Answer the following questions.
1. Explain the difference between descriptive and inferential statistical methods and give an example of how each could help you draw a conclusion in the real world.2. You would like to determine whether eating before bed influences sleep patterns. List each step you would take to conduct a statistical study on this topic and explain what you would do to complete each step. Then, answer the questions below.
- What is your hypothesis on this issue?
- What type of data will you be looking for?
- What methods would you use to gather information?
- How would the results of the data influence decisions you might make about eating and sleeping?

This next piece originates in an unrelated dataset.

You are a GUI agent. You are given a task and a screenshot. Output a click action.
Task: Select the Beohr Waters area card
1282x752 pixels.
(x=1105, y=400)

3. A company that sells tea and coffee claims that drinking two cups of green tea daily has been shown to increase mood and well-being. This claim is based on surveys asking customers to rate their mood on a scale of 1–10 after days they drink/do not drink different types of tea. Based on this information, answer the following questions:
- How would we know if this data is valid and reliable?
- What questions would you ask to find out more about the quality of the data?

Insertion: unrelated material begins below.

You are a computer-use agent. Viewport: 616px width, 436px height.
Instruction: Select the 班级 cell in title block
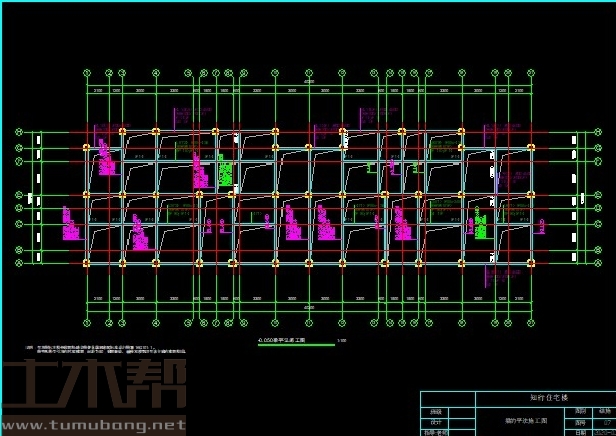click(x=436, y=411)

- Why is it important to gather and report valid and reliable data?
4. Identify two examples of real world problems that you have observed in your personal, academic, or professional life that could benefit from data driven solutions. Explain how you would use data/statistics and the steps you would take to analyze each problem. You may also choose topics below (or examples from the weekly content) to help support your response:
- Productivity at work.
- Financial decisions and budgeting.
- Health and nutrition.
- Political campaigns.
- Quality testing in products.
- Human resource policies.
- Algorithms for programming/coding.
- Accounting & financial policies.
- Crime reduction and trends.
- Environmental protection / Emergency preparedness.
5. How does analyzing data on these real world problems aid in problem solving and drawing conclusions? Be sure to note the value and benefits of data-driven decision making.